Suis-je sur la bonne voie ? Comment être plus performant dans mon travail ? Comment devenir un meilleur leader ? Comment être à l’écoute et mieux communiquer ? Ce sont des questions en vogue dans nos sociétés actuelles. Avec un marché du coaching professionnel en plein essor, la recherche du bonheur s’est démocratisée. Selon le baromètre du cabinet Empreinte Humaine paru en mars 2022, 38 % de salariés se déclarent en situation de détresse psychologique. Coaching situationnel, transformationnel… Si les méthodes sont multiples, la volonté de trouver un meilleur équilibre entre vie personnelle et professionnelle afin de donner plus de sens à sa vie est au cœur des problématiques de coaching. En réponse ? L’ikigaï. Une pratique qui mêle deux concepts : la joie de vivre et la raison d’être. Explications.
Ikigaï, du japonais, iki signifiant « vie », et gaï, « qui vaut la peine ». Ce concept pourrait être traduit par la « joie de vivre » et la « raison d’être » en japonais.

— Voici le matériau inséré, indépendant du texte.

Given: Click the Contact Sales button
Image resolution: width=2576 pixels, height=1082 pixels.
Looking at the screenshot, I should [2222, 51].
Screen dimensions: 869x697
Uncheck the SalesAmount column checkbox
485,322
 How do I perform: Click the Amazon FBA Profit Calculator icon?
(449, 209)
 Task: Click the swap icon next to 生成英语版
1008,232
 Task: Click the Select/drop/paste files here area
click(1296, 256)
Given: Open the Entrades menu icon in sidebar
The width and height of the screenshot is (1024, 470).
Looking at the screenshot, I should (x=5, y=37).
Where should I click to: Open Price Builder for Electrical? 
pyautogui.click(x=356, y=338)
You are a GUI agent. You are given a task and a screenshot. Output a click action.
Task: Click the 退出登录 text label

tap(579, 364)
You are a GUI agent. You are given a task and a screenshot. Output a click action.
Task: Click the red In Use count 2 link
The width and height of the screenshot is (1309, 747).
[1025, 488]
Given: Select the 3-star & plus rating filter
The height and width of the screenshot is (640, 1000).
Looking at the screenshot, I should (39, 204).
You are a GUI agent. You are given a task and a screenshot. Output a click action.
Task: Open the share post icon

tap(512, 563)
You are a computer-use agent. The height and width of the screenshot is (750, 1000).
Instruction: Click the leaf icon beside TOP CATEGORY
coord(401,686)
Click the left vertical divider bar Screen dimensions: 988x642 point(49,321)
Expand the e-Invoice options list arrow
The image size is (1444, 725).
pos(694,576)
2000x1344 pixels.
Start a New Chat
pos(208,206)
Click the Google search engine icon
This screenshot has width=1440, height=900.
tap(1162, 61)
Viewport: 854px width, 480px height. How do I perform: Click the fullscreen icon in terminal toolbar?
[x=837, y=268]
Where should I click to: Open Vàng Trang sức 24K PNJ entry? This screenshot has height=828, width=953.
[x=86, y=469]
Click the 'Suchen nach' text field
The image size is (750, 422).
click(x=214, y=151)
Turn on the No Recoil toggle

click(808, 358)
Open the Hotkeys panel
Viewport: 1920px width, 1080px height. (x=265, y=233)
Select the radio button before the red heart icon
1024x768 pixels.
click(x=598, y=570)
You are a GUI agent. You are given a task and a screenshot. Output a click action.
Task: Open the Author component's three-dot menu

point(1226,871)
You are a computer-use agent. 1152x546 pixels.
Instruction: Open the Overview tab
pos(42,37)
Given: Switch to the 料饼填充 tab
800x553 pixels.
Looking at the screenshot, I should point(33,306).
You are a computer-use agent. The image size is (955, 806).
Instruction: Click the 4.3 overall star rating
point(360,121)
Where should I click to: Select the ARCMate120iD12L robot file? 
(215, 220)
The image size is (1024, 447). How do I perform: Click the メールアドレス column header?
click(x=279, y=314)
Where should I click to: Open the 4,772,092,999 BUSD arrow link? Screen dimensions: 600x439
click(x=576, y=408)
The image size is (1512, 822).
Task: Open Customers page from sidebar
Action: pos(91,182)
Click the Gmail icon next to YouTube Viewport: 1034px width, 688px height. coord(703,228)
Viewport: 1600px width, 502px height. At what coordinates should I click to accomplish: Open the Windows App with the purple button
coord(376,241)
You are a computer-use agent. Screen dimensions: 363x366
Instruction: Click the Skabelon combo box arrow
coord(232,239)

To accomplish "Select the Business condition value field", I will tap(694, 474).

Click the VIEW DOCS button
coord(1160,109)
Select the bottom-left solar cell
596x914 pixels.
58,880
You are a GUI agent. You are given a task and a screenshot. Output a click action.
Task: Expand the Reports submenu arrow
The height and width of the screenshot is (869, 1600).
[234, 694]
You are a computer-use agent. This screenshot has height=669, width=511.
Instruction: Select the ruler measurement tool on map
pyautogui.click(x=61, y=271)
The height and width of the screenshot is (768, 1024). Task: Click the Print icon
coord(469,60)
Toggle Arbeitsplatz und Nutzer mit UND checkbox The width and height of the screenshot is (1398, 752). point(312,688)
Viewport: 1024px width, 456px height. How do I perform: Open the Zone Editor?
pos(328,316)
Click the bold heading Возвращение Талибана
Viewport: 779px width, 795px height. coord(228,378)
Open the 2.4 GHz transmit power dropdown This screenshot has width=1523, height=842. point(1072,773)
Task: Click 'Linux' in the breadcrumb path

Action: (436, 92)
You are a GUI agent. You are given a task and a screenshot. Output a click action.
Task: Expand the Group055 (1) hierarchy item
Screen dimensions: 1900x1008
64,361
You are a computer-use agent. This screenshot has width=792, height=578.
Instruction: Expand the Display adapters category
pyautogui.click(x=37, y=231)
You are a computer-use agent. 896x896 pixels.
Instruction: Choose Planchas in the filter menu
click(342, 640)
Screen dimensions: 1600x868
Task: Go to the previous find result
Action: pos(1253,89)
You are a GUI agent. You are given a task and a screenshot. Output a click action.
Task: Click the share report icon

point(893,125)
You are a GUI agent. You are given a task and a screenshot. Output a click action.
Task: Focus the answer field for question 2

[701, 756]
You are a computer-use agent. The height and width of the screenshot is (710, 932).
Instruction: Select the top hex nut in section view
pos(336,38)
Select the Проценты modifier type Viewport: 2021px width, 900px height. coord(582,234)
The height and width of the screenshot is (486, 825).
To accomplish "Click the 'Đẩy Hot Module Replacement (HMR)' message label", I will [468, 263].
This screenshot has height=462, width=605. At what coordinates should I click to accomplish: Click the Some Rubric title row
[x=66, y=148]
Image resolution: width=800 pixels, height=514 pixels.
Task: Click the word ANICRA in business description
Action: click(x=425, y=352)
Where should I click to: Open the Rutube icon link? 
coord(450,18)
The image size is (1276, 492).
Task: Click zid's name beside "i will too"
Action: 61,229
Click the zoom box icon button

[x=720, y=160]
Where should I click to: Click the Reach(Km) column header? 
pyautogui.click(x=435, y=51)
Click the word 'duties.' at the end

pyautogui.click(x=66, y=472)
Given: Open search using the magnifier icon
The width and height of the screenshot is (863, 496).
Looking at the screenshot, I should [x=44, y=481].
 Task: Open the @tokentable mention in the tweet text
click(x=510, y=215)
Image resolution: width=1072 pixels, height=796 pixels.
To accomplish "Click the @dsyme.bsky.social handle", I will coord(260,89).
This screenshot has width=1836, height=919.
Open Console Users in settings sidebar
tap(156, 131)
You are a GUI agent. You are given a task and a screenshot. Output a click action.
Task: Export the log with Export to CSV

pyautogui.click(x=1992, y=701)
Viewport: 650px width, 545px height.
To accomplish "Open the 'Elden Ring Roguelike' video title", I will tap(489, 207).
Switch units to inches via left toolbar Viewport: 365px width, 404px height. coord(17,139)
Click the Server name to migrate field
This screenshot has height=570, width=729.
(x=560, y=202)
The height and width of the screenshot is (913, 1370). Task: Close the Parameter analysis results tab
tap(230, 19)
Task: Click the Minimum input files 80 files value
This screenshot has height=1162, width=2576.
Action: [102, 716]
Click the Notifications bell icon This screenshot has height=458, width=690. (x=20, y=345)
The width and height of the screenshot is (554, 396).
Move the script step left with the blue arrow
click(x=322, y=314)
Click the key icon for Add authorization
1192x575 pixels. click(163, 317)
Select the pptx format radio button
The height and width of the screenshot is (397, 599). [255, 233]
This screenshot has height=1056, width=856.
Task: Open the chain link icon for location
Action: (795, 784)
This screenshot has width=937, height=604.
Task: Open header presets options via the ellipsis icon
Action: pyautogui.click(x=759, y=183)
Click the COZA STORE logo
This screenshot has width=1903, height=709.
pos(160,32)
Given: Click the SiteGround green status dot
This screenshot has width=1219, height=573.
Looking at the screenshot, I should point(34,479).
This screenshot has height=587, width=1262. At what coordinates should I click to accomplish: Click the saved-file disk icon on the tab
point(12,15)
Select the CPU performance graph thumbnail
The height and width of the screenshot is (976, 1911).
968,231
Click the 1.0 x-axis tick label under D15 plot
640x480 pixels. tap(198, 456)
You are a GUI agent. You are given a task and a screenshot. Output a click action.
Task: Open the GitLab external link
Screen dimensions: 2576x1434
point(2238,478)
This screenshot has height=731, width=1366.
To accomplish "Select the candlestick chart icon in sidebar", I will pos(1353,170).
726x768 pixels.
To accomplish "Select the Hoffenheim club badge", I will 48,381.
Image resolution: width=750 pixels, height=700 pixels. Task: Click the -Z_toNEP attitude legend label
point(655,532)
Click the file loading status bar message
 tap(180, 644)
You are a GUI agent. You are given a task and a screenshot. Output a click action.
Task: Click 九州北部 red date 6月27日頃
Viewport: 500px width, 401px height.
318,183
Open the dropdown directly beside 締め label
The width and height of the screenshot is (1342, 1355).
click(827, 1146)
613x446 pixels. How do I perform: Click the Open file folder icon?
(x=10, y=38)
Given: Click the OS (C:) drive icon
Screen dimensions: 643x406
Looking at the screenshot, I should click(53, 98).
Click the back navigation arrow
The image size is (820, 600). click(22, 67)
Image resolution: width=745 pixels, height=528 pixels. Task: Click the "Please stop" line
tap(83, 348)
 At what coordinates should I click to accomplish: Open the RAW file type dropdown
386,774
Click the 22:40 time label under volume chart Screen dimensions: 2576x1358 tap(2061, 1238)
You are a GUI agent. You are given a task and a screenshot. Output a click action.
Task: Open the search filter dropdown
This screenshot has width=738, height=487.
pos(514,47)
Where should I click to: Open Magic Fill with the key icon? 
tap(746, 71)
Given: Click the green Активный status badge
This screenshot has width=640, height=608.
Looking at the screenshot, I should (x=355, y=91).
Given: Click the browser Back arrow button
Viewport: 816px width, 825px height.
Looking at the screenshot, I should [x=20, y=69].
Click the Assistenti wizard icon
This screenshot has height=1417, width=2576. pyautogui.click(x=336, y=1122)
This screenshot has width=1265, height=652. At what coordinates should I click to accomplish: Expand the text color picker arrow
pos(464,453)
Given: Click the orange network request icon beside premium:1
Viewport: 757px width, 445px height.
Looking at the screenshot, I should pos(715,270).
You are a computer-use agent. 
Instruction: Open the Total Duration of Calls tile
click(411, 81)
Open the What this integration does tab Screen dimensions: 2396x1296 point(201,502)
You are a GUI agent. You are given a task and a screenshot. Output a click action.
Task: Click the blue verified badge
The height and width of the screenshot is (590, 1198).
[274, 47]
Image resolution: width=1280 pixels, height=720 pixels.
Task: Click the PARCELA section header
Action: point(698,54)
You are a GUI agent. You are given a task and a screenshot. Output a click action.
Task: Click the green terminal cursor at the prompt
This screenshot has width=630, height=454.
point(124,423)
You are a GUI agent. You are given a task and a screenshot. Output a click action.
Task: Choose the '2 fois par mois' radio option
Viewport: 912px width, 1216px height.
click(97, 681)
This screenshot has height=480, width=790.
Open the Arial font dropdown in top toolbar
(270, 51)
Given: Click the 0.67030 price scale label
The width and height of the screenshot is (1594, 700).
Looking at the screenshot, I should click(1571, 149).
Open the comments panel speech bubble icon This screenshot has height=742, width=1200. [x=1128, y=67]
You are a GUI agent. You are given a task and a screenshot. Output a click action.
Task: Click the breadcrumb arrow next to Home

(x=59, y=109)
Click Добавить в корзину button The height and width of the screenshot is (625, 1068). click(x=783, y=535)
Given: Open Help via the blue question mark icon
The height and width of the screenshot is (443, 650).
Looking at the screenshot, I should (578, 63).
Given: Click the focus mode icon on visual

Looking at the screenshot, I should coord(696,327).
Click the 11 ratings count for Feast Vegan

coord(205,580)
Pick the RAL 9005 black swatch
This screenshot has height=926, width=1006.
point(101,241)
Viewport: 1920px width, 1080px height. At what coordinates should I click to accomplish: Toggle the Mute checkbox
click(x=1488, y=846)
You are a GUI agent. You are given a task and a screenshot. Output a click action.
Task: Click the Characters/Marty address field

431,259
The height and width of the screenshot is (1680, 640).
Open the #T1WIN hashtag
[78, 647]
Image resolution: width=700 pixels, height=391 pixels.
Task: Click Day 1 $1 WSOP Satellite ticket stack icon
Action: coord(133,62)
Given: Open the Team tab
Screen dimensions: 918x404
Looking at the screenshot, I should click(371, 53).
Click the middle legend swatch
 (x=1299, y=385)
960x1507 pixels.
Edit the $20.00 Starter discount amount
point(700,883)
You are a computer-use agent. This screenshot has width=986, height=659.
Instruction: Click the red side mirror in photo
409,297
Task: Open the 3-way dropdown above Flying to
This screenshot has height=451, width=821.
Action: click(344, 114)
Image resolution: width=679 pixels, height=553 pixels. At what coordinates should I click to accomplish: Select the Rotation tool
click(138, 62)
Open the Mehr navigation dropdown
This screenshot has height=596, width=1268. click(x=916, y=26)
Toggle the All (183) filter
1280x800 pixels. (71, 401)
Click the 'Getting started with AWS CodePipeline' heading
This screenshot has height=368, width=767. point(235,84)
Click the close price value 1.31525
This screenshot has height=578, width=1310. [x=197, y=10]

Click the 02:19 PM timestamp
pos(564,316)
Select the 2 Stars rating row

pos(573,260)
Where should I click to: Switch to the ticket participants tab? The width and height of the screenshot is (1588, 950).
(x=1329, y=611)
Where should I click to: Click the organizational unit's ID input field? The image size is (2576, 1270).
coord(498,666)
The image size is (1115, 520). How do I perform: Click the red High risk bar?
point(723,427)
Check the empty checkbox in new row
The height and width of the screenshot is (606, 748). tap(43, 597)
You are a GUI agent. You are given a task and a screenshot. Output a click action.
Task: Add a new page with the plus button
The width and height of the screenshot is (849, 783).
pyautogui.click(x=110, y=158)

Qu’est-ce que j’aime ? Dans quels domaines suis-je doué ? De quoi le monde a-t-il besoin ? Pourquoi suis-je payé professionnellement ? Voici les questions que pose cette méthode. Représenté par un diagramme de Venn avec quatre grands cercles, l’ikigaï permettrait de « trouver sa voie ». « Quatre sphères qui représentent pour la personne qui le remplit au fil des séances, ses motivations, ses compétences, ses valeurs, son expérience » nous dit Jocelyn, coach professionnel qui nous reçoit dans son cabinet dans le 18ᵉ arrondissement de Paris.
Si les origines de cette méthode font débat, son histoire serait puisée dans la culture d’Okinawa. Étudié par le journaliste Dan Buettner, auteur du livre Les Zones bleues du bonheur (2019). Okinawa serait considérée comme une « zone bleue », autrement dit une région où vivent les personnes les plus heureuses du monde.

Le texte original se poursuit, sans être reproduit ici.